It Takes A Village To Raise A Child. According to the Internet source Wikipedia, the famous African proverb: ‘It takes a village to raise a child!’ originated from the Nigerian Igbo culture and proverb ‘Oran a azu nwa’, which means it takes a community or village to raise a child. (www.ngopulse.org/article/it-takes-village-raise-child)
I do believe this in this proverb wholeheartedly, because the island culture here in the islands is very similar, and families are so close, that we are literally a village raising our children. At any given time, my boys are with my either, one of my sisters, my brothers in law, or my parents. And Vice Versa. There is an 8-6 1/2 adult to child ratio in my family right now, and at any given time, here is an adult present, an adult to go to, and we are all here to help with the children in our family.
My parents are very, very involved, as well as my sisters, and both brothers in law. We are all here to support each other, because that’s what we do. It is our job to make sure that our children have wonderful, safe, and comfortable childhoods. We create their holidays, their celebrations, as well as handle the not so happy parts of raising children too.
Here are some important reasons why it takes a village to raise children:
You Are Not the Only One that loves your kids
It’s most likely that you are not the only person in the world that loves your children. Let others love and indulge in your children the way you do. As their parent, no one will ever love them as much as you, but trust me when I say that I’m sure that your family members and friends love and care for your kids very much.
It’s Hard To Be a Parent
I don’t know if you have heard…but it’s really, really hard to be a parent. Parenting is tough, and can be exhausting for anyone. Sometimes you need a second, third, fourth, and fifth opinion. You will never always know what to do in every situation, and you’ll probably have to make difficult judgement calls all the time. A second or third pair of eyes, and others to bounce ideas off of is always a good idea. There will be times when you will need the talents, skills and insights of others in your village.
Strong Kids Come from a Close Family
If you have a close family with very strong family values, then you are raising strong children. They need to know that they come from a strong support system that contains people that they trust and can speak to. Sometimes that is not always going to be the parent. My children are comfortable talking to my sisters about some things that they are not comfortable talking to me about, and I’m ok with that. Because my nieces and nephews feel comfortable talking to me about things that they don’t want to talk to my sisters about.
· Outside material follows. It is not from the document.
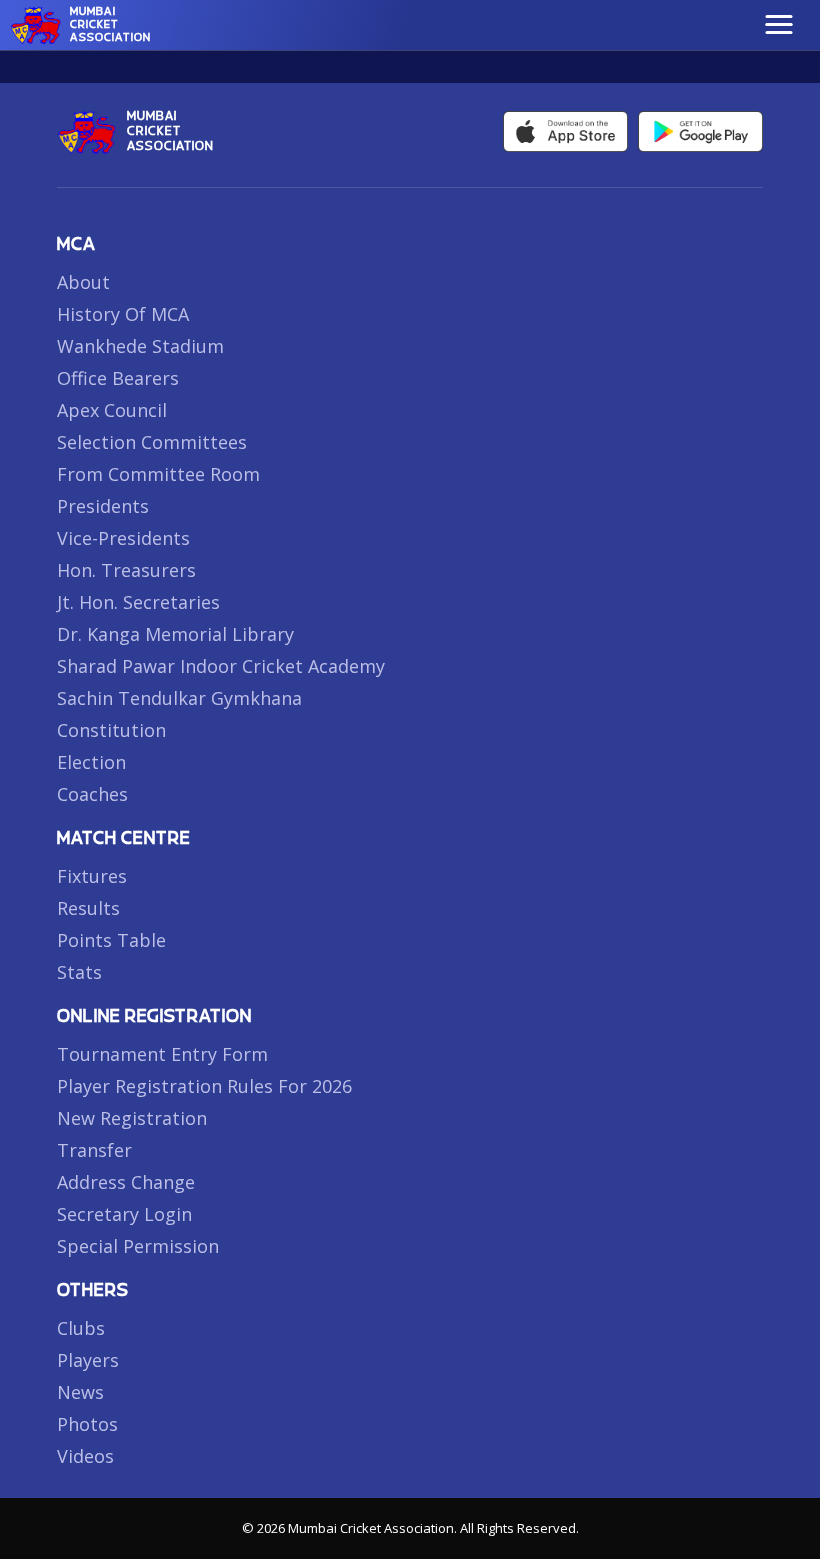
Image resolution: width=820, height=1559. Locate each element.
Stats (79, 972)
It’s what we are all here for.
Parents will Trust the People that are in Charge – and will have free time to work on their marriage/relationship
There will not be any guilt or worry when going on date nights, or taking a couple days away from the kiddies. You will trust the people they are with, because these people are already an important part in your lives.
Lastly – Parents and Children will not feel Lonely
It is not hard to feel alone when you are a parent…and even a child. You will not feel like the entire weight of your child’s world rests only on your shoulders. There are others around to share this with you, to help, to confide in, and to help you feel like everything is going to be OK. You will have people in your corner, whether these are family members or close friends.
Remember, life is short, and raising children is hard. Whenever we are faced with difficult tasks, we have a support system for everything else in life. In work, sports, anything – there is a team, a coach, a manager, and we share these difficult tasks with others. Why shouldn’t we be doing the same with our children, and our families. With people we trust.